Recall the basic form of chain rule for single variable function:

  • \(y = f(u_1, u_2, u_3, \dots, u_m)\)
  • \(u_i = g_i(x_1, x_2, \dots, x_n)\)

Then,

\[\frac{\partial y}{\partial x_i} = \sum_{j=1}^m \frac{\partial y}{\partial u_j}\frac{\partial u_j}{\partial x_i} \]

2.5 Gradient of potential field

def g(x, y):
    return (x-1)**2 + (y-2)**2
# Let's plot this in the 2D
def contour():
    xs = np.linspace(-4, 4, 100)
    ys = np.linspace(-4, 4, 100)
    xx, yy = np.meshgrid(xs, ys)
    z = g(xx, yy)
    pl.contour(xx, yy, z, levels=20);

pl.figure(figsize=(4,4))
contour()

from matplotlib import cm

def bowl(ax):
    xs = np.linspace(-4, 4, 100)
    ys = np.linspace(-4, 4, 100)
    xx, yy = np.meshgrid(xs, ys)
    z = g(xx, yy)
    ax.plot_surface(xx, yy, z, cmap=cm.coolwarm);
    
fig = pl.figure(figsize=(7,7))
ax = fig.add_subplot(projection='3d')

bowl(ax)

def g_der_x(x, y):
    return 2*(x-1)
def g_der_y(x, y):
    return 2*(y-2)
xs = np.linspace(-4, 4, 10)
ys = np.linspace(-4, 4, 10)
xx, yy = np.meshgrid(xs, ys)
z = g(xx, yy)

u = g_der_x(xx, yy)
v = g_der_y(xx, yy)

fig = pl.figure(figsize=(12,6))
fig.add_subplot(1, 2, 1)
contour()
pl.quiver(xx, yy, u, v);

ax = fig.add_subplot(1, 2, 2, projection='3d')
bowl(ax);

2.6 Interpretation of gradient

Let \(\mathbf{v} = \nabla f(\mathbf{x})\)

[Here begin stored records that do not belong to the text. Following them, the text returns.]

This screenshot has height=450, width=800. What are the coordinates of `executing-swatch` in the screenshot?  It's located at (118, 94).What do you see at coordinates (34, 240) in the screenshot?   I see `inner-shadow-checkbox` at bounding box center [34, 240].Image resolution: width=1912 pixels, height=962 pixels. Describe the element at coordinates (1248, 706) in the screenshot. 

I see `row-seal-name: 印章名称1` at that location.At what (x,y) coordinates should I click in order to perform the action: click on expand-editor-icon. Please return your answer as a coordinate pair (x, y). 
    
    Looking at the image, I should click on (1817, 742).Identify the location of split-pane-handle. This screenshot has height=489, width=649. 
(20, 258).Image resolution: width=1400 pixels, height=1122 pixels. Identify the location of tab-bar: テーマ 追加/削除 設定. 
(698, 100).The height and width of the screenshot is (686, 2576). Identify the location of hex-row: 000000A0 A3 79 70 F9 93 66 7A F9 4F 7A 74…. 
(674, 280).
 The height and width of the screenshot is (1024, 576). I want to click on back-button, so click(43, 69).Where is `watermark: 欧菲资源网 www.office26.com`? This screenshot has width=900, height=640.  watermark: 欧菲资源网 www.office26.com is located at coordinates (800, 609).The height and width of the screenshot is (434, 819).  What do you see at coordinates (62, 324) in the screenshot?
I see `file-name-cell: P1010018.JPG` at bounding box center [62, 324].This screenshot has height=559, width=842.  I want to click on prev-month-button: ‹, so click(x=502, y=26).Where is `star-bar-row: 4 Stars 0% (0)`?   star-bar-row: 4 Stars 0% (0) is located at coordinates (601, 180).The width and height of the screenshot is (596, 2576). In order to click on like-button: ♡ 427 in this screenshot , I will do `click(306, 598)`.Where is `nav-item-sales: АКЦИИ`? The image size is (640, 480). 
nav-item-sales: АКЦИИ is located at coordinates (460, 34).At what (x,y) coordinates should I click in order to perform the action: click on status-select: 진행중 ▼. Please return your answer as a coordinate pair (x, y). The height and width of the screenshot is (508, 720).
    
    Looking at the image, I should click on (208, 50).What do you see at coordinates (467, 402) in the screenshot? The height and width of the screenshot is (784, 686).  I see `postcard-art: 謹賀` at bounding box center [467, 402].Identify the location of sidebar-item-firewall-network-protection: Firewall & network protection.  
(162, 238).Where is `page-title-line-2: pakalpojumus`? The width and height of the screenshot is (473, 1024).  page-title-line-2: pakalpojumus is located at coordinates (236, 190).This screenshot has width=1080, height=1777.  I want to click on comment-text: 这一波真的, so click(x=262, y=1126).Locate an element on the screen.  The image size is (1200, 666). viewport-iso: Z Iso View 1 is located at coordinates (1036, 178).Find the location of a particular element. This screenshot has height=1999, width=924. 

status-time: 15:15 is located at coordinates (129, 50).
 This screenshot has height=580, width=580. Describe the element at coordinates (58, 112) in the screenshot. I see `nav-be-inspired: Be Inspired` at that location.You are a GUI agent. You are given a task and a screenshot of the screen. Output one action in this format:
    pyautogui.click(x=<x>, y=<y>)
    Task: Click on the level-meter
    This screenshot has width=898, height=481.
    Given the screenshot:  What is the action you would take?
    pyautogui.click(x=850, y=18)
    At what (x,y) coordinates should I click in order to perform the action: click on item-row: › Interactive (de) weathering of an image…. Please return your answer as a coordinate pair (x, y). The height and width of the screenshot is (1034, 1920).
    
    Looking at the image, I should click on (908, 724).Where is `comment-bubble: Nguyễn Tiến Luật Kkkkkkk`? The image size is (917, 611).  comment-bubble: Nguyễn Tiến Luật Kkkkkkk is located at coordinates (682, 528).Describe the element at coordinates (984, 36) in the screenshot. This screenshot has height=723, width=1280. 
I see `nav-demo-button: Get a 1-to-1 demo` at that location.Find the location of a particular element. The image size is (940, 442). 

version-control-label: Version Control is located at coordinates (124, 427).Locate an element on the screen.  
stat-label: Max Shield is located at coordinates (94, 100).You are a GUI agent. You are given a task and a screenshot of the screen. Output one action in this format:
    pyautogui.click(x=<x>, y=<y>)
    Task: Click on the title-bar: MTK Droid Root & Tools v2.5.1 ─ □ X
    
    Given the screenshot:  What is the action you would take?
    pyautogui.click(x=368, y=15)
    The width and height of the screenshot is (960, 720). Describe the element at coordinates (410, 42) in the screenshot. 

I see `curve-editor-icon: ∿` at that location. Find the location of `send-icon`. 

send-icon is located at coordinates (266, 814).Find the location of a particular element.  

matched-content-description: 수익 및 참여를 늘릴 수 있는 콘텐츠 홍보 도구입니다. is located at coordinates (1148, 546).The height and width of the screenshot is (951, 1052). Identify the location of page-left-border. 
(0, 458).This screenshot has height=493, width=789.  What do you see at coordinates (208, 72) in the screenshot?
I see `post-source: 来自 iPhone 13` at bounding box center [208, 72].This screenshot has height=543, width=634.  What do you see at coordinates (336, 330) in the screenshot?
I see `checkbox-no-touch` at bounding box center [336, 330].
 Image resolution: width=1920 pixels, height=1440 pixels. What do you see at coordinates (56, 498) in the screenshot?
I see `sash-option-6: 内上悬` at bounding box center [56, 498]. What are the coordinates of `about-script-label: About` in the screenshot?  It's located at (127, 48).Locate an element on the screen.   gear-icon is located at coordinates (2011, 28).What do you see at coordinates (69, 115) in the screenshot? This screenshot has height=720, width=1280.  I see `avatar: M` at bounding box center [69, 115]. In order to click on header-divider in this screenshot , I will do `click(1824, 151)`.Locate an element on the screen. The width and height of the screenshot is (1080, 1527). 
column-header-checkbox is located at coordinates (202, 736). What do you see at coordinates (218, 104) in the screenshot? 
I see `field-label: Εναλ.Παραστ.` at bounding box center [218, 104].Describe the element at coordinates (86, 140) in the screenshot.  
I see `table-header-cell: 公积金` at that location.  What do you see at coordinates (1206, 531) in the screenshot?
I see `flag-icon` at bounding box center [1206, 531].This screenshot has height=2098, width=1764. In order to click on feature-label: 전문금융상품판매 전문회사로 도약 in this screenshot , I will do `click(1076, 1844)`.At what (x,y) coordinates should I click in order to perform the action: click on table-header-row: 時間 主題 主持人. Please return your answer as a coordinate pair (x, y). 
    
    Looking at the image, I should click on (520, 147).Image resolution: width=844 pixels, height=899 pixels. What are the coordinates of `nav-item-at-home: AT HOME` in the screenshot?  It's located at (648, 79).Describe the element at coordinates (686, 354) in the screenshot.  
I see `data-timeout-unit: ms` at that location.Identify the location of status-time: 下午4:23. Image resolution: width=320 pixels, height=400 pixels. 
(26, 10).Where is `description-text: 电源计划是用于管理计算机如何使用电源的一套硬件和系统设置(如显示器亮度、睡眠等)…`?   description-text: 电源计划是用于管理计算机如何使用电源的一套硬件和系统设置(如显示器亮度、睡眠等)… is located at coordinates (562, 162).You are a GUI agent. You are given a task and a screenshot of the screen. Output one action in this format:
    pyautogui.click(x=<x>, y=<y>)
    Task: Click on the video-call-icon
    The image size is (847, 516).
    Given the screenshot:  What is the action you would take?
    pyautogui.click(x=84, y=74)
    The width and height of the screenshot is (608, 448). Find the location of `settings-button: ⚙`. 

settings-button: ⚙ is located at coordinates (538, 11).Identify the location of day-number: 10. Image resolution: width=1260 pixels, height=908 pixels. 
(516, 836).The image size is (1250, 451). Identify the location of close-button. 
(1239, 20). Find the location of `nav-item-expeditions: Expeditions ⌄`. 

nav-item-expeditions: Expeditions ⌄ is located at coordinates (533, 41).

  1. The direction of \(\mathbf{v}\) tells us the direction to take to maximize the change in \(f(\mathbf{x}+\Delta\mathbf{x})\).

  2. The magnitude \(\|\mathbf{v}\|\) tells us how much change we can expect by taking a step of length 1, i.e. \(\|\Delta x\| = 1\), if the gradient at \(\mathbf{x}\) applies to the entire input space.